Preuve : Secret des correspondances et droit à la preuve

L’article 9 du Code Civil protège la vie privée en reconnaissant à chacun le droit de la faire respecter. Ce droit s’étend à la protection des correspondances.

Cette protection est à l’origine d’une opposition d’intérêts qui peut se résumer dans cette question : Est-il possible d’établir la preuve d’une situation de fait dont pourrait découler des conséquences de droit en utilisant une correspondance qui a trait à la sphère de la vie privée ?

Si l’on préserve la vie privée de manière absolue, la réponse sera assurément non. Car tout usage de correspondance, qui aurait trait à la vie privée, violerait les dispositions de l’article 7 du Code Civil.

Mais n’est-il pas injuste de se priver de la possibilité de faire usage de ces correspondances pour établir la preuve d’un droit qui peut être tout aussi légitime que la protection de la vie privée ?

C’est à cette question délicate que la Cour de Cassation répond dans un arrêt du 05 avril 2012 (11-14177).

Un litige d’ordre familial opposait les membres d’une fratrie. L’un de ces membres souhaitait utiliser une correspondance pour établir la preuve d’une donation immobilière.

La Cour d’Appel ordonna le retrait de cette correspondance des débats, car faute d’avoir été communiquée avec l’autorisation des membres de la fratrie et du rédacteur de la lettre, elle conduirait à violer la vie privée.

La Cour de Cassation casse cet arrêt en reprochant à la Cour d’Appel de ne pas avoir recherché si la communication de cette lettre n’était pas indispensable à l’exercice « du droit à la preuve » de celui qui la produisait, et si sa communication n’était pas proportionnée « aux intérêts antinomiques en présence ».

La Cour de Cassation tente ainsi d’établir un équilibre entre le droit à la preuve et le respect de la vie privée. Mais la définition de cet équilibre reste un point délicat.

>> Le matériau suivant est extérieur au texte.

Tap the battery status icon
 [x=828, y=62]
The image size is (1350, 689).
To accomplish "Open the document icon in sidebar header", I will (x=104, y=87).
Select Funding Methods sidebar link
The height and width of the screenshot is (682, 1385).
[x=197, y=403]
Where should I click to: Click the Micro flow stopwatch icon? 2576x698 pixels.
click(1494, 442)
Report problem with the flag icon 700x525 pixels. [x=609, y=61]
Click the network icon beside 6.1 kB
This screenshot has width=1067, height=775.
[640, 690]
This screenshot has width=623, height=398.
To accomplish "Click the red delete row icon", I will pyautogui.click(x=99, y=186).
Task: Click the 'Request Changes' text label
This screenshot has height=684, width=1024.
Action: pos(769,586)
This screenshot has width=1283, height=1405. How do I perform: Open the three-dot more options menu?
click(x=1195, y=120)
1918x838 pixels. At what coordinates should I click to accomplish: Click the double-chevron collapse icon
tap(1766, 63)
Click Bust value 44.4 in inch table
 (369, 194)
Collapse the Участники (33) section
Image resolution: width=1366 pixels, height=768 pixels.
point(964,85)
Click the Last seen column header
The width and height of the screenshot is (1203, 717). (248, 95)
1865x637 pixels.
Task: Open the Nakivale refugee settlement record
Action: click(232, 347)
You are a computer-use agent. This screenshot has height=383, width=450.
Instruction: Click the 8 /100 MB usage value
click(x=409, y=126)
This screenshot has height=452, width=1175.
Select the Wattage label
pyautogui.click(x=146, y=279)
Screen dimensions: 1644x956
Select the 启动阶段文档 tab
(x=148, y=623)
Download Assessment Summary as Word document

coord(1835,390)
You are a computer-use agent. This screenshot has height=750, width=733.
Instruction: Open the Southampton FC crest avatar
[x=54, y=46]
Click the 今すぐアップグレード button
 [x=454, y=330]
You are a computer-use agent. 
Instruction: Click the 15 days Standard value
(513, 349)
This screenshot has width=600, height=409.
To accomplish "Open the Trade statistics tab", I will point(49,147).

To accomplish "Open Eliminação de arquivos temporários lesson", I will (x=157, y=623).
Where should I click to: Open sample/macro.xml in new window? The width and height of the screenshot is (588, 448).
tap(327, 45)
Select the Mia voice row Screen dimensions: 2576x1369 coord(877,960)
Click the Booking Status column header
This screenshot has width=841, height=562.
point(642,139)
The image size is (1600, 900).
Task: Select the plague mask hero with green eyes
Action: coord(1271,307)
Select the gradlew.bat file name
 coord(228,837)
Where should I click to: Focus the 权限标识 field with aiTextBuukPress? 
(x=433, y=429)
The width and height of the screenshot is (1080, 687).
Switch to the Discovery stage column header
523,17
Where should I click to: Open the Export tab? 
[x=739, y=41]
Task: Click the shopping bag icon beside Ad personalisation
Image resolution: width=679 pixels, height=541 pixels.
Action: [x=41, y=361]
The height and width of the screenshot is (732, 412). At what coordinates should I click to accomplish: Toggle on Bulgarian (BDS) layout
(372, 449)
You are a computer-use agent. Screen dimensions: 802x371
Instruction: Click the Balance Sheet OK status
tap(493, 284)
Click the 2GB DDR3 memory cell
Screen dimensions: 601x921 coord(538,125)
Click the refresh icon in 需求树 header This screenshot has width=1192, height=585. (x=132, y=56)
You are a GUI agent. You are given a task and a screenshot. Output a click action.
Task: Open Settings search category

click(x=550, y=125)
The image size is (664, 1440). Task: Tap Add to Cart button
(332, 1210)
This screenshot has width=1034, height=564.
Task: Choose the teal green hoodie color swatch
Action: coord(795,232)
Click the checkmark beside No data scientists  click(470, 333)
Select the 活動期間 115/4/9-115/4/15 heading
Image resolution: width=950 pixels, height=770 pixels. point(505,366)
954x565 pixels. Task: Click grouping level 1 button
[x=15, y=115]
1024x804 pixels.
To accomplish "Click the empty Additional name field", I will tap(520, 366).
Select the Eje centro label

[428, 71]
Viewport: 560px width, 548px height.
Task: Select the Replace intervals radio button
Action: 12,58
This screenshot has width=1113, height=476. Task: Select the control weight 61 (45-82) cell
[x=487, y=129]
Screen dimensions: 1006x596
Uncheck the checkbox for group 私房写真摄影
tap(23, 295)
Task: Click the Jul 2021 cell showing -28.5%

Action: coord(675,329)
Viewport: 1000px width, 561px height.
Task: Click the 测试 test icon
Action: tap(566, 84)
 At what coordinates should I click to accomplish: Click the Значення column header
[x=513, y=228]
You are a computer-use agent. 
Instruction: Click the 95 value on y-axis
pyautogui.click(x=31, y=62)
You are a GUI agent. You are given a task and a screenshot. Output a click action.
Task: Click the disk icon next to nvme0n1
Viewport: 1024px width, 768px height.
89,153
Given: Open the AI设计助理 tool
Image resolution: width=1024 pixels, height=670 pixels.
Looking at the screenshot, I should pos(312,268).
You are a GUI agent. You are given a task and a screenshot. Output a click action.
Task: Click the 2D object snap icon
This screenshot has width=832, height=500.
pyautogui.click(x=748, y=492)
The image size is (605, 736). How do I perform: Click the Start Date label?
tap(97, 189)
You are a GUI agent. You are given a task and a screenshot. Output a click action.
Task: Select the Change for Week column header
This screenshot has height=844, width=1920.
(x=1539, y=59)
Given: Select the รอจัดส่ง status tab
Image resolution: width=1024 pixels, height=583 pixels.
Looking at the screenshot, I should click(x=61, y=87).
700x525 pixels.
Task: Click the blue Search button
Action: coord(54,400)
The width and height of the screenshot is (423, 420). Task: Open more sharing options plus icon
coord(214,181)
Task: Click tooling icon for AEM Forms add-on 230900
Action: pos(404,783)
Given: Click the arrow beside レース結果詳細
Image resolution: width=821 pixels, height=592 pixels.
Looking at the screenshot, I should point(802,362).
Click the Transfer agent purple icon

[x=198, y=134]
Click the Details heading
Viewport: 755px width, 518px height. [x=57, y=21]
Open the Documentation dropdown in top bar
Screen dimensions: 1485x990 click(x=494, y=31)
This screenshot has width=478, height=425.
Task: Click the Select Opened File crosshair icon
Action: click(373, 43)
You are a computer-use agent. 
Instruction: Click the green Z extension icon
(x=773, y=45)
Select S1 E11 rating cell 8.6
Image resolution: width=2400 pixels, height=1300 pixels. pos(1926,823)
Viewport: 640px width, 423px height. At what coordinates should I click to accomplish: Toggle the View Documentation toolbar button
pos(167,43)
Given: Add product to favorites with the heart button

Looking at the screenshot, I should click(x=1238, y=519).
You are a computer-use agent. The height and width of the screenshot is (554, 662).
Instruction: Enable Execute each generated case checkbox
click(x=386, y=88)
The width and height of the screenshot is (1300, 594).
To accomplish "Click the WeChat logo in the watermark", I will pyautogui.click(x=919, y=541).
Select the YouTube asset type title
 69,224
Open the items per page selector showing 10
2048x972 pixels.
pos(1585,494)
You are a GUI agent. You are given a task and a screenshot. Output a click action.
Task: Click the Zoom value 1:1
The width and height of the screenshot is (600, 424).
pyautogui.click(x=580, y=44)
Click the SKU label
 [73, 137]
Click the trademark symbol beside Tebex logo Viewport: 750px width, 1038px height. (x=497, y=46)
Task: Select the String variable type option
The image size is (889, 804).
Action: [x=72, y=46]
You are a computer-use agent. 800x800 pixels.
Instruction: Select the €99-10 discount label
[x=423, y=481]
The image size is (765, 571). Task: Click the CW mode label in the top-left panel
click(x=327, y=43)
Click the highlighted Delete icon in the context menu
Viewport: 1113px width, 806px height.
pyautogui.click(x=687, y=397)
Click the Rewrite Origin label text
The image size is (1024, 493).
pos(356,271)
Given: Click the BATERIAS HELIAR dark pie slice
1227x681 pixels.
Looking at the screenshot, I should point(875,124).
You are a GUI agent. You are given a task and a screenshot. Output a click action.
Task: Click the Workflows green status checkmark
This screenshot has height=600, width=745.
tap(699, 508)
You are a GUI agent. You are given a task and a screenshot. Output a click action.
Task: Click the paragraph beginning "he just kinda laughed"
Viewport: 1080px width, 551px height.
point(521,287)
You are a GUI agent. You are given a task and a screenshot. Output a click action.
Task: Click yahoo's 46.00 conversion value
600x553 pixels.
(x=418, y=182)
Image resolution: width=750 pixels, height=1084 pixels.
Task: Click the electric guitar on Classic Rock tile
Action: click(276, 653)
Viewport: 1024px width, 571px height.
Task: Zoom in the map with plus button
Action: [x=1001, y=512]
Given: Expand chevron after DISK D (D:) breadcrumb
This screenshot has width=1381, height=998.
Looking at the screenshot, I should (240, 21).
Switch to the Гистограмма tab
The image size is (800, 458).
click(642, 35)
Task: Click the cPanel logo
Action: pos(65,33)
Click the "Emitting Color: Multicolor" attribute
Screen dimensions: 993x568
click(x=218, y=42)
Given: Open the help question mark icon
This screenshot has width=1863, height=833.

Pour contrebalancer le respect dû à la vie privée, le droit à la preuve ne peut être invoqué que si les pièces produites sont indispensables et proportionnées aux intérêts opposés.

Ce sont les Tribunaux de première instance et les Cours d’Appel qui devront, au cas par cas, vérifier si ces conditions sont réunies et les mesurer pour trouver un juste équilibre entre le droit à la preuve et le droit à la vie privée.

Bien d’autres questions se grefferont sans doute sur cette recherche d’un équilibre fluctuant. En particulier lorsque les correspondances qui auraient trait à la vie privée auront été recueillies par des procédés déloyaux, le droit à la preuve devrait légitimement s’éclipser derrière un autre débat : la loyauté des preuves.